スイート×トキシック
「目隠しだよ。悪いけど我慢してね」
耳の辺りに温もりが触れた。彼の指先?
その目隠しとやらはアイマスク型で、ゴム紐の部分を引っかけたのだろう。
ぞく、と背筋が冷えた。
彼の手も温度も怖くてたまらない。
「ふ、可愛い。そんな怯えないでよ」
心臓が早鐘を打っていた。
視界を奪われたせいで、押し込めていたはずの純粋な恐怖心が込み上げてくる。
彼の囁くような甘い言葉も、今のわたしには脅威でしかない。
分からない。見えない。
もしも今、彼がはさみを振りかざしていたら……?
その刃先を心臓に向けられていたら……?
恐ろしい想像に震えていると、ぽん、と両肩に朝倉くんの手が載せられた。
びくりと身体が強張る。
「大丈夫。
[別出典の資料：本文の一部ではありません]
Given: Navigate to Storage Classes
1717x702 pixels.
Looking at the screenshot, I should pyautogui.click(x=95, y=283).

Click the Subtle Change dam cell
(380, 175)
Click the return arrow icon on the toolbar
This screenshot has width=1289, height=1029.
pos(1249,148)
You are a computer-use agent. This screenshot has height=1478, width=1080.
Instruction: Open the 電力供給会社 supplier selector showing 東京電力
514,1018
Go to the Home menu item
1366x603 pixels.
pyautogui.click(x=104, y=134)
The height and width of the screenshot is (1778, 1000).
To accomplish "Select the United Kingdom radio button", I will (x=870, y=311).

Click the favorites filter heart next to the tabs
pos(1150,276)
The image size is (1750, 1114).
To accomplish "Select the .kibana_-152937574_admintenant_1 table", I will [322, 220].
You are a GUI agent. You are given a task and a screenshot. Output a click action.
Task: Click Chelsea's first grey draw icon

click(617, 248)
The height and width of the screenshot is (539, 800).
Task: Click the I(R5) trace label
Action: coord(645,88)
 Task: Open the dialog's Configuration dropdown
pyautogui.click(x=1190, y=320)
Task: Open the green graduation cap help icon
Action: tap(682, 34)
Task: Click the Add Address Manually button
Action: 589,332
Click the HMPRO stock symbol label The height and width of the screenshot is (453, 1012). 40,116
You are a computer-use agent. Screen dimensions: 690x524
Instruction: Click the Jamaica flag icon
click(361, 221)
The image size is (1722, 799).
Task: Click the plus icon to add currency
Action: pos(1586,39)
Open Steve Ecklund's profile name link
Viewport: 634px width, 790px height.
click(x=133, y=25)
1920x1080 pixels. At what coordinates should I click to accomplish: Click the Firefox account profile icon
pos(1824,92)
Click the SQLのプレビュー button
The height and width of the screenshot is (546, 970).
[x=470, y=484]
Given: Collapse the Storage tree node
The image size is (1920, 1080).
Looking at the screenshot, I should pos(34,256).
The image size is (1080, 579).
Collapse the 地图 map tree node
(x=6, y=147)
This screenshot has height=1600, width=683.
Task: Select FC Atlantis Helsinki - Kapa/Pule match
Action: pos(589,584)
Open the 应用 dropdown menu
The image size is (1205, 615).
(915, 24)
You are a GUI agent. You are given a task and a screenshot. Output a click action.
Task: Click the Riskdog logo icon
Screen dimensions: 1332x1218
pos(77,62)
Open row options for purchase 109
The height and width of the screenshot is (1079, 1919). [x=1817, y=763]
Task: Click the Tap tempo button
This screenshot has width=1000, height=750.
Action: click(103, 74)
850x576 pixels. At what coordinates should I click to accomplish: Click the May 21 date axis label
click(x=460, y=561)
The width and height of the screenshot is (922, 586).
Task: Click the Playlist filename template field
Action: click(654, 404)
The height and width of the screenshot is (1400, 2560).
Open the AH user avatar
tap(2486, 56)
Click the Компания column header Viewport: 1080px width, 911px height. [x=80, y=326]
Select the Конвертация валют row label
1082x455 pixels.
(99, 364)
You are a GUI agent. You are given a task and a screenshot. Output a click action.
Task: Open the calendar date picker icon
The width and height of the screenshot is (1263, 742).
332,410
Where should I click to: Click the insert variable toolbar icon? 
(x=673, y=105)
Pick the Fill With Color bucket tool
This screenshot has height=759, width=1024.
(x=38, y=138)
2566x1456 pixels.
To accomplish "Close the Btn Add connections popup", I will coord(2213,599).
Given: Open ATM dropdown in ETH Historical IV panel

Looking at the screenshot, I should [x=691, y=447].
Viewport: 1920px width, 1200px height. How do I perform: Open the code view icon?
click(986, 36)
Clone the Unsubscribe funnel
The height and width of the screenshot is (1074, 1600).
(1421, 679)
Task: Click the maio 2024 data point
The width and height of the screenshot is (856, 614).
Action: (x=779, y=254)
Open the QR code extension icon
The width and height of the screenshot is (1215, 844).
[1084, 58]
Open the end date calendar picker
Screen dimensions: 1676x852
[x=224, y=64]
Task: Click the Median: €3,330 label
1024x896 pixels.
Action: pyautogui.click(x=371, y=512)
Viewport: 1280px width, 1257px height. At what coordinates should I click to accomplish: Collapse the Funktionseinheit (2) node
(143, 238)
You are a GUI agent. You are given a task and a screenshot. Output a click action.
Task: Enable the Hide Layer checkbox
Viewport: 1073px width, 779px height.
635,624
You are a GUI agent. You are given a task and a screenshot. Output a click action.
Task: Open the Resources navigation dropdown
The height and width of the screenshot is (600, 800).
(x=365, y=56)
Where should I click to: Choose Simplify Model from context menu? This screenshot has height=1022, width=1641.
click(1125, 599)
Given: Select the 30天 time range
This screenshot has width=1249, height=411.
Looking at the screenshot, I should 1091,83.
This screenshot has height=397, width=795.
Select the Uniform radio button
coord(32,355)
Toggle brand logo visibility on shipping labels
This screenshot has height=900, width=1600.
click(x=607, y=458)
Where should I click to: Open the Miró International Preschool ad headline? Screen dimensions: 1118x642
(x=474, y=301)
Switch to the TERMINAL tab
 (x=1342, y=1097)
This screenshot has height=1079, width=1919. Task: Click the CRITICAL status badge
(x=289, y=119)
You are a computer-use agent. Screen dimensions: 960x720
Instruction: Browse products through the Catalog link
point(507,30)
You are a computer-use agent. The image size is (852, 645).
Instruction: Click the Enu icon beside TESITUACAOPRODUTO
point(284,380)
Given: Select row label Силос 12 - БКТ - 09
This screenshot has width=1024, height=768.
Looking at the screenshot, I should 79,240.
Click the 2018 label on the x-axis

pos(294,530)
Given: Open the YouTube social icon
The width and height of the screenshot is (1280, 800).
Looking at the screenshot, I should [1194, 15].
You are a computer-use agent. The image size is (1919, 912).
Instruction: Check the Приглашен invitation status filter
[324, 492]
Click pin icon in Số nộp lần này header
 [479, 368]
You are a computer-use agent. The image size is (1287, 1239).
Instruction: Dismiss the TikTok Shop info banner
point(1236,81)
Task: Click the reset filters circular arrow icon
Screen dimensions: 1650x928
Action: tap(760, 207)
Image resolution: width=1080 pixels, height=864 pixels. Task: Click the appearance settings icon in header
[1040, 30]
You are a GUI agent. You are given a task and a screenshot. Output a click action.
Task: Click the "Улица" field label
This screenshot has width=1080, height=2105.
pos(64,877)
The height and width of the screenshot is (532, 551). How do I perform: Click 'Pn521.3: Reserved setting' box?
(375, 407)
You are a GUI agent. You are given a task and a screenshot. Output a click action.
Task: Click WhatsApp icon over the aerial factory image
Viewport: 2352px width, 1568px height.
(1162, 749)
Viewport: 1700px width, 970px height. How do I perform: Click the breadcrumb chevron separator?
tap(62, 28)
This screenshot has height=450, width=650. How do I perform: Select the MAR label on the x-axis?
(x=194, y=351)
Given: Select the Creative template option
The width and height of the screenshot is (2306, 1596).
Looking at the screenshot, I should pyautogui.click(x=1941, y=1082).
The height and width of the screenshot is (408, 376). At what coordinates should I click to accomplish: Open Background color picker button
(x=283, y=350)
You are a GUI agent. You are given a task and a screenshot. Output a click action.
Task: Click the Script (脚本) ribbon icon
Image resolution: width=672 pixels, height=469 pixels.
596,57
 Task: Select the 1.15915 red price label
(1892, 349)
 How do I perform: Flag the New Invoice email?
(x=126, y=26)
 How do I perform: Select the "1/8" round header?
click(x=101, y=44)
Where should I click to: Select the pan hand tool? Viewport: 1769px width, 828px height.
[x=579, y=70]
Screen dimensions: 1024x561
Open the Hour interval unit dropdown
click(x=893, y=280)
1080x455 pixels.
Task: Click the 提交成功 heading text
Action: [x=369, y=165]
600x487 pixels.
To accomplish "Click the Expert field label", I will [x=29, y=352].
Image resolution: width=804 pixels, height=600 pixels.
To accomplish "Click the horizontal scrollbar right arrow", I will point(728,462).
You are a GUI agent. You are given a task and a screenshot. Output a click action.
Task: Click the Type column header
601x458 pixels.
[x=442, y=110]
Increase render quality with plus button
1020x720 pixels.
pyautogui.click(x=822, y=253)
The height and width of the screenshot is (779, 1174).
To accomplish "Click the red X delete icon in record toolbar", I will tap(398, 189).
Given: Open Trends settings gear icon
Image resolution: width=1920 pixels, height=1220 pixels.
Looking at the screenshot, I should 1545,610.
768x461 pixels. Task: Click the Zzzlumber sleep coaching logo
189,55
言ったよね、俺は芽依ちゃんのことが好きなの。ふたりで仲良く暮らしたいだけ」
「そんなの……」
「信じられない? じゃあ証明してあげよっか」
戸惑っているうちに、す、と顎先をすくい取られた。
衣擦れの音がする。
彼の気配が近づいてくるような気がして、見えなくても何となく意図を察した。
「やめて!」
咄嗟に朝倉くんを突き飛ばした。
手錠のせいであまり力が入らない。
視界を遮断されていても正確にそんな手応えがあったところを考えると、わたしの直感は正しかったのだと思う。
朝倉くんは今、わたしに────。
「……残念」
ややあって、彼の低めた声が聞こえた。
それでもまだ余裕が残っていて、半分興がるような声色だ。
はっとした。
もし、今の行動で朝倉くんの機嫌を損ねていたら。
先ほどした残酷な想像が、現実となっていたかもしれない。
いくら自分の身を守るためとはいえ、浅はかだった。
「あ、の」
「行こ。転ぶと危ないから、俺の手離さないでね」
思わず口を開きかけたものの、彼はさして気に留めることなくわたしの手を取った。
怒ってはいない。
そのことに少なからずほっとする。
……この手を掴んでいる限りは、刃を遠ざけられるのかな?
不意にそんな考えが過ぎり、ぎゅっと握り返してしまった。
その感触も温度も相変わらず恐ろしいはずなのに、彼に縋ってしまう矛盾。
割れた鏡の光が反射し合うように、色々な感情が混ざり合っていた。